DAS/202/2023 du 28.08.2023 sur DTAE/2323/2023 ( PAE ) , REJETE

En fait
En droit
Par ces motifs

republique et

canton de geneve

POUVOIR JUDICIAIRE

C/11981/2006-CS DAS/202/2023

DECISION

DE LA COUR DE JUSTICE

Chambre de surveillance

DU LUNDI 28 AOÛT 2023

 

Recours (C/11981/2006-CS) formé en date du 4 mai 2023 par Madame A______, domiciliée ______ (Genève), comparant par Me Pierre VUILLE, avocat, en l'Etude duquel elle élit domicile.

* * * * *

Décision communiquée par plis recommandés du greffier
du 29 août 2023 à :

 

- Madame A______
c/o Me Pierre VUILLE, avocat
Rue des Alpes 15, case postale 1592, 1211 Genève 1.

- Madame B______
Monsieur C______

SERVICE DE PROTECTION DES MINEURS
Case postale 75, 1211 Genève 8.

* Matériel fourni
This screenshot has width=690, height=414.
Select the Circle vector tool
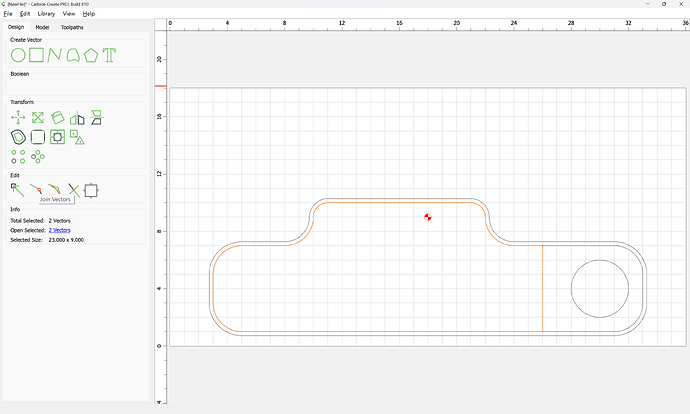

* Énoncé
Rédigez la suite de l'extrait de décision de la Chambre de surveillance de la Cour de justice de Genève, en reprenant juste après sa dernière ligne.

* Corrigé
- TRIBUNAL DE PROTECTION DE L'ADULTE
ET DE L'ENFANT
.

 


EN FAIT

A.           Par décision DTAE/2323/2023 rendue le 23 mars 2023, le Tribunal de protection de l'adulte et de l'enfant (ci-après: Tribunal de protection) a, par apposition de son timbre humide sur le rapport du 2 février 2023 du Service de protection des mineurs (ci-après: SPMi), autorisé le curateur de la mineure D______ à signer les formulaires indispensables pour entreprendre les démarches AI, ainsi que le document de la Commission cantonale d'indication (CCI) lui permettant d'obtenir un logement à sa majorité, et limité en conséquence l'autorité parentale de A______ sur ce point, ladite décision ayant été déclarée immédiatement exécutoire.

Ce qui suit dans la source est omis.